Venice Commission says Hungary’s sovereignty defence act violates international standards

Venice Commission says Hungary’s sovereignty defence act violates international standards
Tamas Lanczi, head of the Sovereignty Protection Office, says it would be timely to reassess whether the criminal offence of treason could be used against opposition parties. / bne IntelliNews
By Tamas Csonka in Budapest March 20, 2024

The Venice Commission said the Hungarian legislation on defence of national sovereignty violated international standards and needed to be amended to provide for "certain exceptions" and "more precise definitions".

The advisory body to the Council of Europe scrutinised the provisions of the law prohibiting foreign funding in election campaigns and establishing the Sovereignty Protection Office in late 2023.

It acknowledged that the prohibition of foreign funding in election campaigns was in line with international best practices "in principle", but said provisions in the legislation extended "beyond electoral campaigns to cover political activity in a broader sense and campaigns for social change".

The reason and need for such a broad approach "have not been substantiated by the Hungarian authorities", according to the opinion.

Last month, the European Commission launched an infringement procedure over the legislation approved in late 2023, saying it violates many EU laws and infringes several fundamental rights enshrined in the EU Charter of Fundamental Rights, such as the right to respect for private and family life, the right to protection of personal data, the freedom of expression and information, the freedom of association, the electoral rights of EU citizens, the right to an effective remedy and a fair trial, the privilege against self-incrimination and the legal professional privilege; the requirements of EU law relating to data protection and several rules applicable to the internal market.

The law criminalises receiving foreign funding for political purposes, which some fear could stifle political opposition and cut off their funding.

Hungary’s opposition received foreign funding, primarily in micro donations from US-based NGO Action for Democracy (AD) during the 2022 election campaign.

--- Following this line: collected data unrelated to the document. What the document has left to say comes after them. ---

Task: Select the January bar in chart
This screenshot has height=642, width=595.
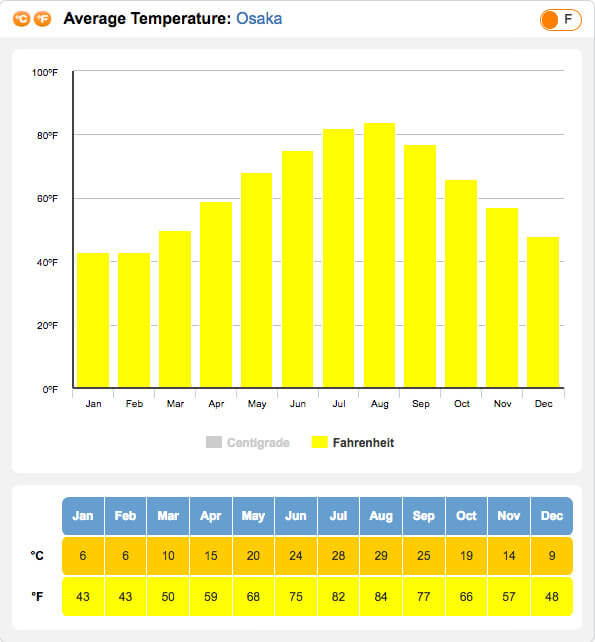Action: [x=93, y=320]
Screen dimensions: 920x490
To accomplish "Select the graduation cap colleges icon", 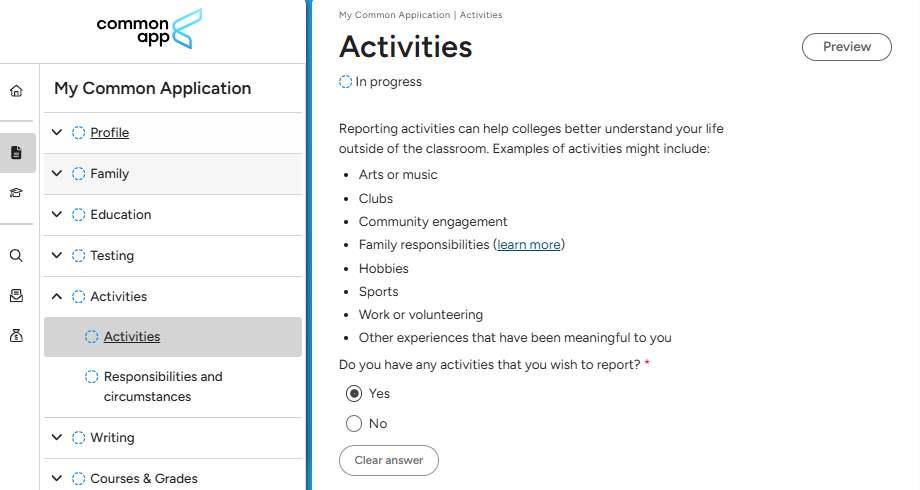I will tap(16, 193).
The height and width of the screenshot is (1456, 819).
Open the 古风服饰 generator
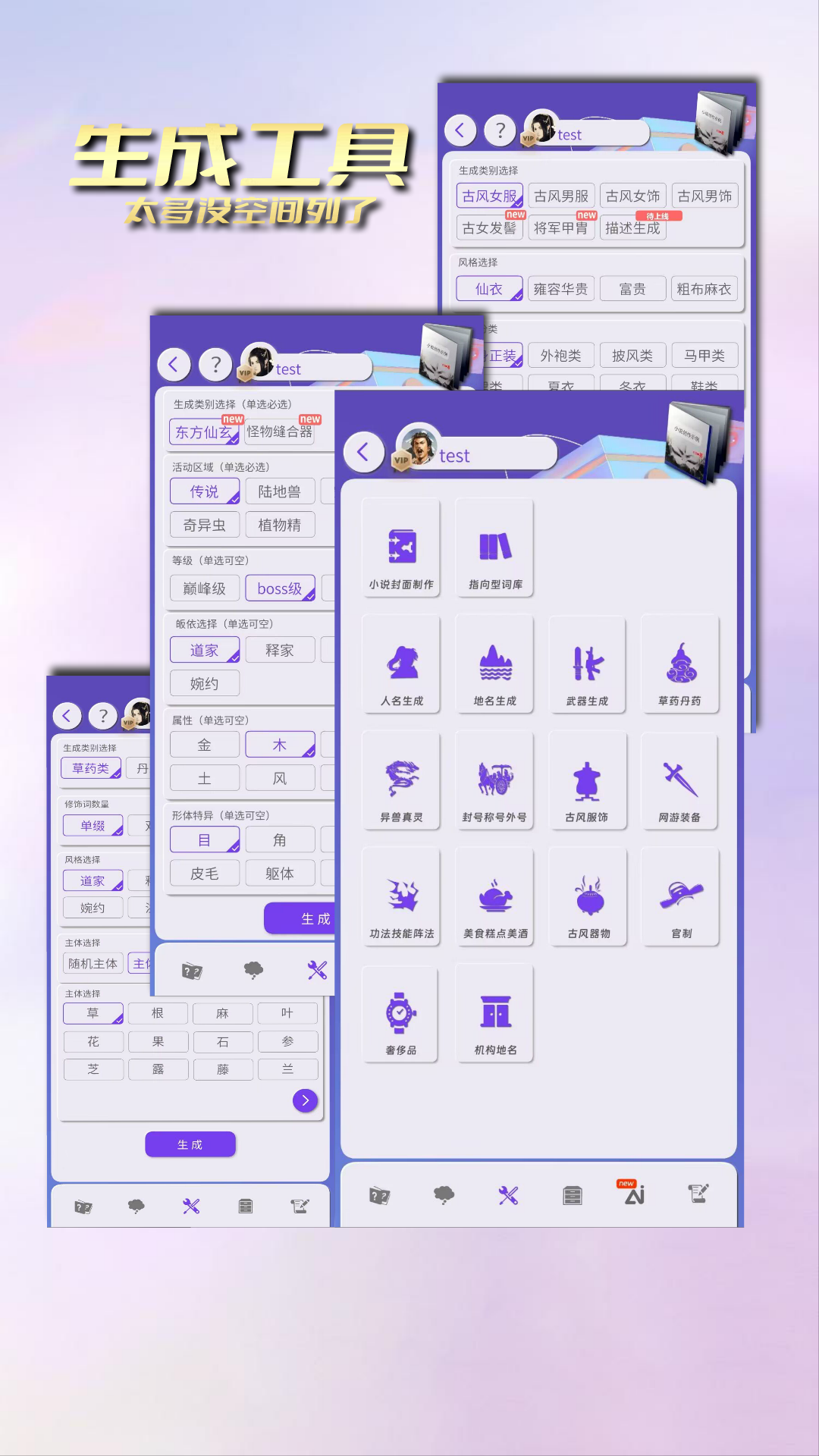coord(588,781)
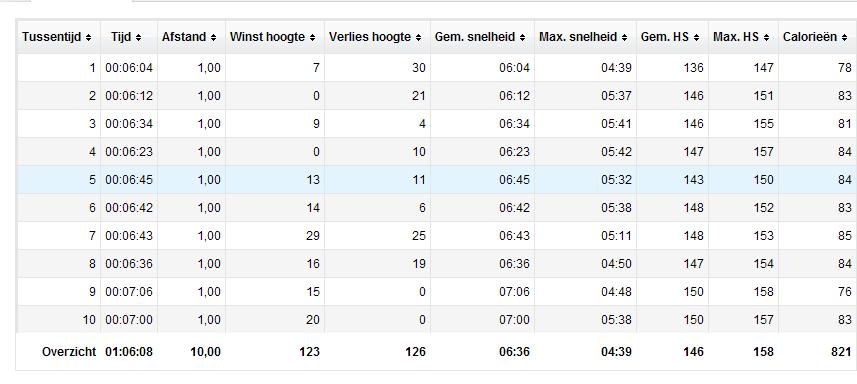Sort by the Calorieën column header

tap(818, 37)
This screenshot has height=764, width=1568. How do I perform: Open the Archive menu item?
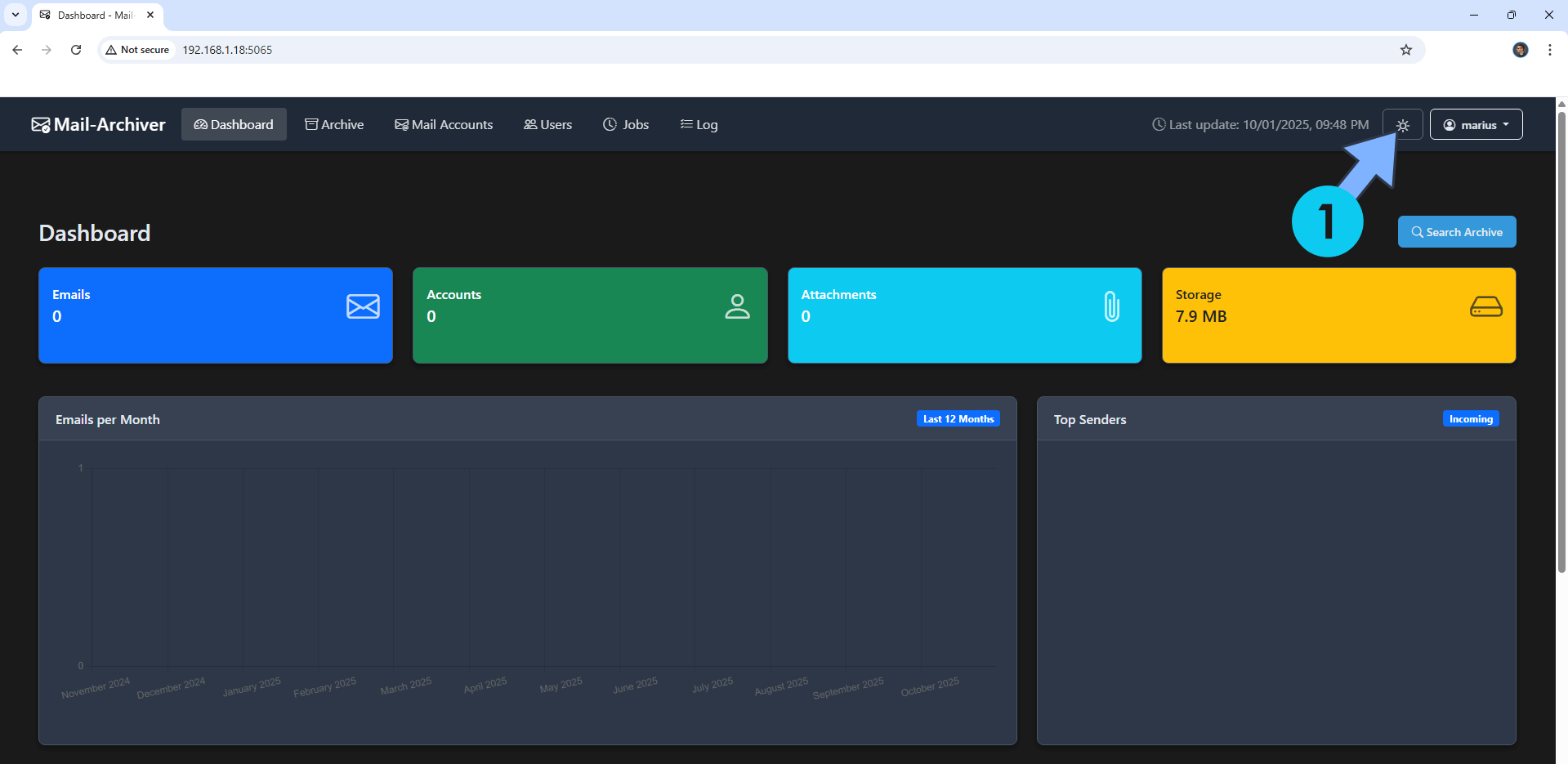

The money was transferred to the Hungary Belongs to Everybody (MMM) movement, set up by Peter Marki-Zay, the joint prime minister candidate of the opposition in the last election.

As the financing did not directly go to political parties, the foreign financing per se was in line with the legal regulations of the time. Yet, the State Audit Office (ASZ), led by a former Fidesz MP, levied a combined HUF520mn (€1.34mn) fine on half a dozen parties less than four months before the EP and local government election.

The Sovereignty Protection Office commenced operations in February 2024. Critics contend that the legislation confers extensive powers upon the office to investigate both individuals and organisations, with minimal oversight. This lack of oversight raises concerns regarding the potential suppression of dissent and freedom of speech.

Tamas Lanczi, the head of the office and a loyal ally of Viktor Orban, attempted to downplay criticisms in his initial interviews. He stated that his office would primarily undertake analytic and fact-finding tasks and would refrain from initiating probes or imposing sanctions.

Lanczi emphasised that the office would collaborate with other agencies, aiming to make any potential violations public and report them to the relevant state authorities. Additionally, he mentioned that the office could draw the attention of lawmakers to any legal deficiencies or the necessity for regulatory action.

In a recent interview, he suggested that it would be timely to reassess the criminal offense of treason. He proposed discussing the relevant legal passages with Hungarian courts to ascertain their interpretation. Lanczi hinted that this could be used against opposition parties, who in his view campaigned to block EU funds to Hungary, frozen because of corruption and the demise of rule of law.